This is the mail archive of the
gcc-patches@gcc.gnu.org
mailing list for the GCC project.
Re: SLP for vectors
On Sun, Jan 27, 2013 at 4:28 PM, Marc Glisse <marc.glisse@inria.fr> wrote:
> Hello,
>
> this message is to check that I am not doing something absurd and ask for a
> bit of advice.
>
> In the attached patch, I let SLP recognize vector loads/stores just like it
> recognizes those in an array. It has a few issues: the cost of the
> vectorized version is overestimated, the base object is wrong (doesn't strip
> the bit_field_ref, but since the base address is right and the base object
> is almost unused...), but most importantly it only works if the vectors have
> their address taken, otherwise (after asking gimple_vuse?) SLP doesn't
> detect their use as loads or stores at all.
Yes, if they have not their address taken they are not loads.
> Also, it only works if you write
> result[0]=..., result[1]=... and does not recognize a constructor as a
> series of stores.
>
> Is slowly extending SLP the right way to go? Should get_references_in_stmt
> report vector element accesses?
It does if it is a memory access.
You didn't provide a new testcase so it's hard for me to guess what you
are trying to do. I suppose you want to vectorize
w[0] = v[0] + v[0];
w[1] = v[1] + v[1];
into
w = v + v;
As it would work if w and v are array accesses instead of vector subscripts?

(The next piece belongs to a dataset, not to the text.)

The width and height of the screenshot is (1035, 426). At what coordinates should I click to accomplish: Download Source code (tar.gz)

Note that similar issues (and bugreports) exist for complex component accesses.
So yes, handling BIT_FIELD_REF in the vectorizer looks like the correct
way to do - but mind that you should constrain the BIT_FIELD_REFs you
allow (I suppose in the end that's properly done by other part of the analysis).

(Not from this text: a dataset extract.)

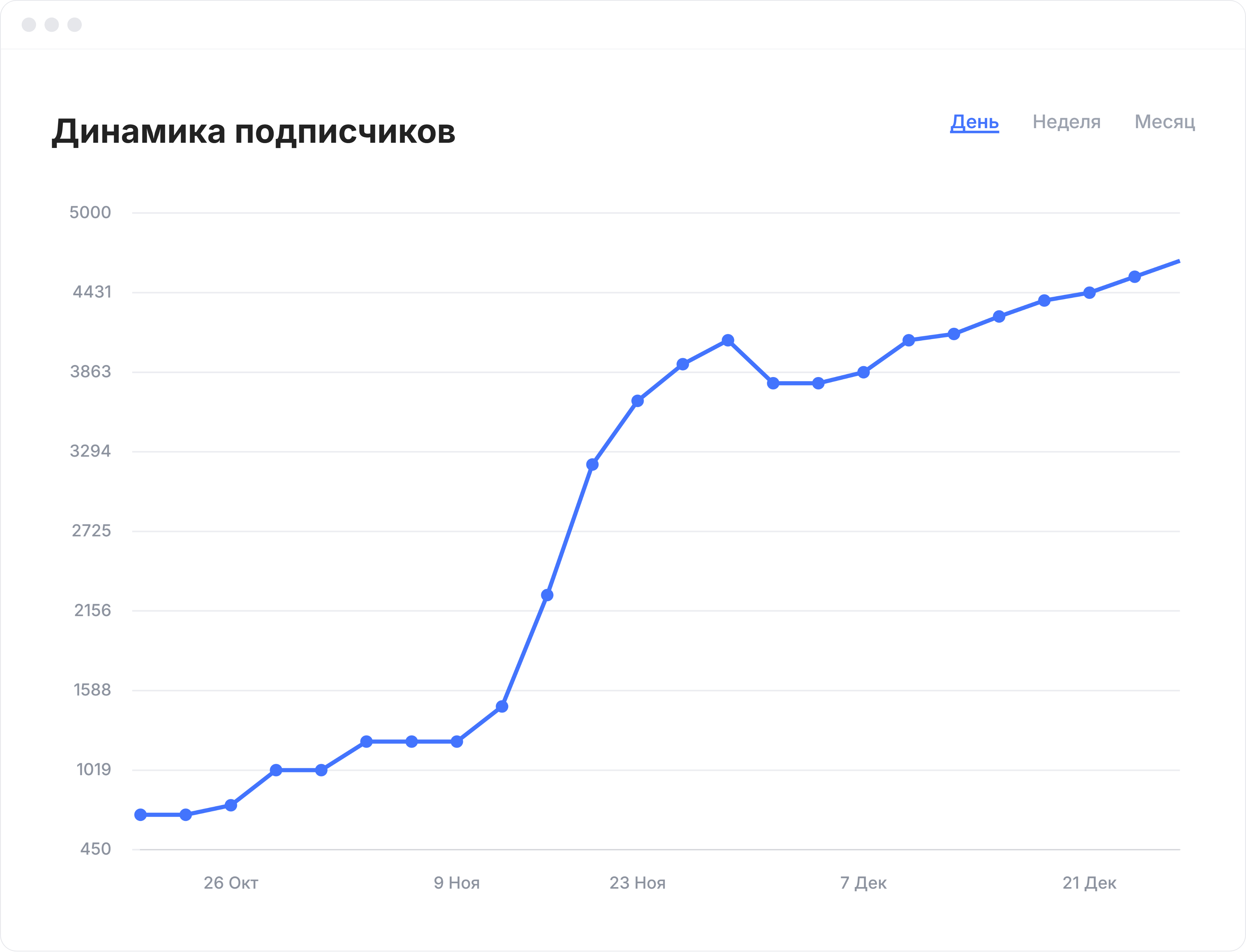The height and width of the screenshot is (952, 1246).
Task: Click the first window control dot
Action: coord(29,25)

As of handling non-memory BIT_FIELD_REFs - I suggest to split out
the test of whether a stmt is considered a "load" for the purpose of
vectorization and simply special-case this therein, not requiring a VUSE.
I suppose the data-ref analysis parts are not strictly required, nor
the get_addr_base_and_unit_offset_1 parts? They should be split out
and separately tested anyway. The data-ref part at least will confuse
analysis of 'a[0]' or 'a[1]' vs. 'a', but I suppose independent of the patch.
Richard.
> (the patch as is passes the testsuite on x86_64-linux and vectorizes the few
> examples I tried)
>
> --
> Marc Glisse
> Index: gcc/tree-vect-stmts.c
> ===================================================================
> --- gcc/tree-vect-stmts.c (revision 195493)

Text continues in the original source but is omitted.